The main difference between mediation and divorce is that in a mediation there is a neutral third-party facilitator called a mediator, who helps couples negotiate an acceptable divorce agreement but, unlike a judge, cannot make decisions for them.

In court, your lawyer functions as your advocate. They fight for your position. Many parties to mediation do retain an attorney, but that attorney functions solely in an advisory role in mediation. Both parties work together towards an outcome that they are satisfied will work for them.

The settlement that couples obtain through the mediation process on these issues are reduced to a written agreement. That written agreement is then signed by both parties and is binding. Just because it’s friendlier, doesn’t mean it’s any less powerful. You and your spouse will be held to the terms of the agreement and if you break that agreement, you can wind up in court.

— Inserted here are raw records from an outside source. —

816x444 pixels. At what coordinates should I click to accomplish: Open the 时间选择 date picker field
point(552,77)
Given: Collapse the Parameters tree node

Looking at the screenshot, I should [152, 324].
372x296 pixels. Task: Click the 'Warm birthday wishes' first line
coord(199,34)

If you decide that mediation is the way you’re going, there are some important things you’ll need to remember. Mediation is a negotiation between you and your soon-to-be ex. You will be expected to play nice and fair because you’re expected to come up with the solutions yourselves. The mediator is there to simply help move things along. This isn’t some courtroom drama where you and your hubby are going to be sniping at one another across a large conference table. No half-full glasses of water will be tossed and no one is going to stomp out in a huff. If you can’t see yourself acting with civility, mediation might not be for you.

If you and your ex are on the same page about most things and you do decide to opt for mediation, here are some good things to remember.

Always Be Prepared:

There’s a reason that the Boy Scouts have this as their motto. In a divorce mediation, being prepared can reduce the overall hours that it takes to come to agreement between parties and, therefore, reduce the overall cost of the mediation. You and your soon-to-be ex already know a great deal in terms of what will be negotiated during the mediation. Real estate, assets, debt, perhaps a family business, custody - all of these things are on the table. If you can reach agreement about some of these things beforehand and present it to the mediator, then there will be less of the mediator’s time used for trying to broker an agreement between the two of you, and less of the mediator’s time means less money out of everyone’s pocket.

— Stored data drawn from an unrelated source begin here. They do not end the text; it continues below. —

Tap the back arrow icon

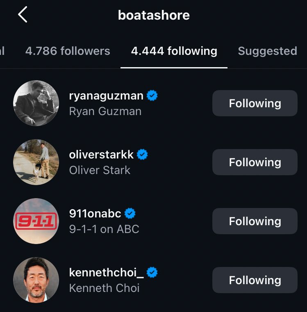tap(23, 15)
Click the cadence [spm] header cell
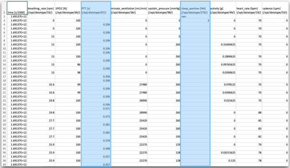290x168 pixels. coord(275,8)

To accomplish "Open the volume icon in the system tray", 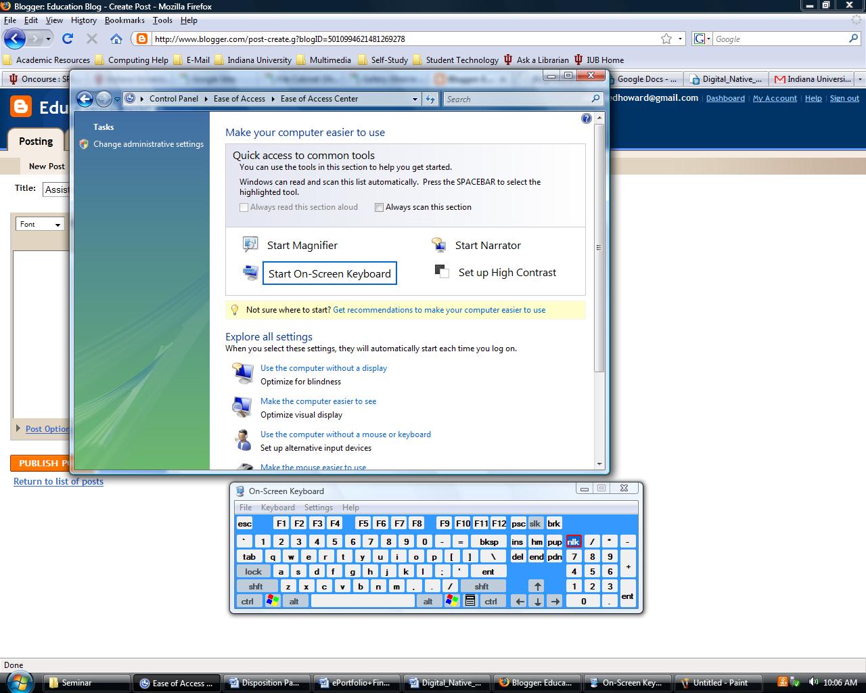I will 815,682.
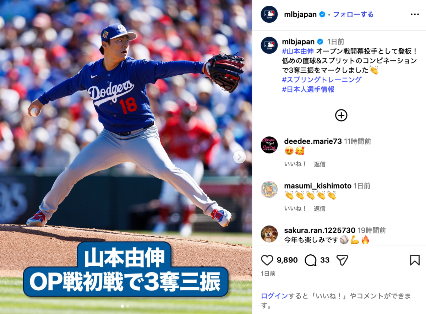Screen dimensions: 426x314
Task: Click the ログイン link
Action: pos(274,296)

Understanding your legal rights before starting the mediation can be immensely helpful. It helps to manage your expectations, which will help you better formulate your strategy. People often consult with an attorney prior to mediation in order to come into the mediation with a tighter grasp on what they are and aren’t entitled to. If you go in prepared to negotiate for something you’re not legally entitled to -- well, you’re wasting everyone’s time.

Be Nice and Play Fair:

Grandma always said that you’ll catch more flies with honey than you will with vinegar, and she was right. If you’ve agreed to mediation, it’s because you think you and your soon-to-be ex can find some mutually agreeable solution. To that end, being aggressive and/or obnoxious isn’t going to get you anywhere. The mediator is there to help you come to agreement. The mediator is not a judge. He or she cannot make a decision for you, like a judge can. So, if you’re thinking that the mediator is going to order your soon-to-be ex to do something that you know he is opposed to, it’s not going to happen. The mediator is there to help the two of you find an agreement, not fulfill your wild revenge fantasies.

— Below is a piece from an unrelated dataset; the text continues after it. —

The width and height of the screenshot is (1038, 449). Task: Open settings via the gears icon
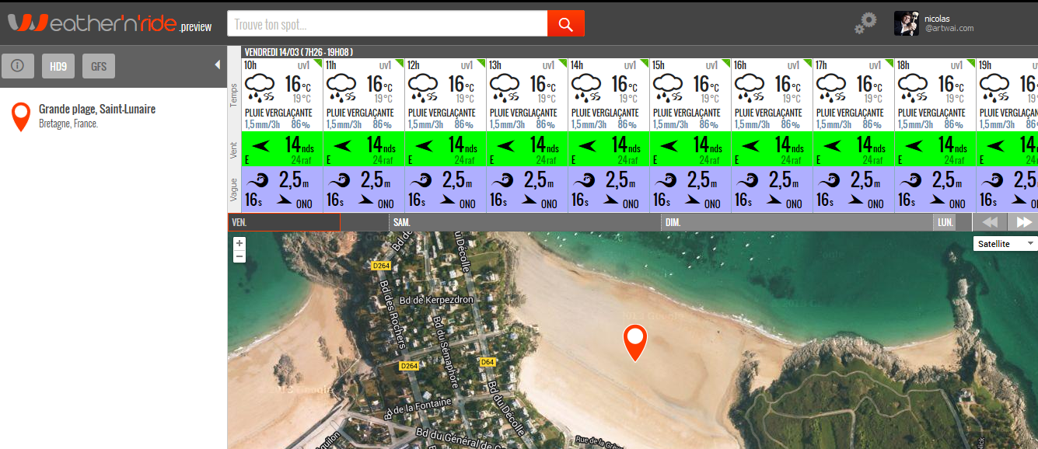click(865, 23)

Hostility and offensive statements are likely to work against you in mediation. While you need to be frank and assertive, you should be careful not to introduce unnecessary barriers to settlement. Think of it this way: You are trying to make it easy for the other side to see things your way. In mediation, you are presenting your case, so to speak, not in order to persuade the mediator, but in order to persuade the other side, who, in this case, is your husband. That isn’t going to happen if you’re being unreasonable.

Which brings us to our next topic.

Choose Your Battles:

Choosing your battles is very closely related to being prepared and playing nicely. You both know what issues are going to be on the table, and you know precisely which are going to be the greatest areas of disagreement. This is where you really put your amicable aspirations to the test. This is where you learn to put your revenge fantasies aside for the greater good. Try to remember why you loved one another to begin with. Give up your choke hold on his golf bags. You don’t want them anyway. He does. Let them go. Model good behavior. Chances are, he’ll follow suit.

No matter how well you and your soon-to-be ex get along, as the song says, breaking up is hard to do. Not everything has to be a world war, though. Working things out together through mediation can help set the tone for a more harmonious future.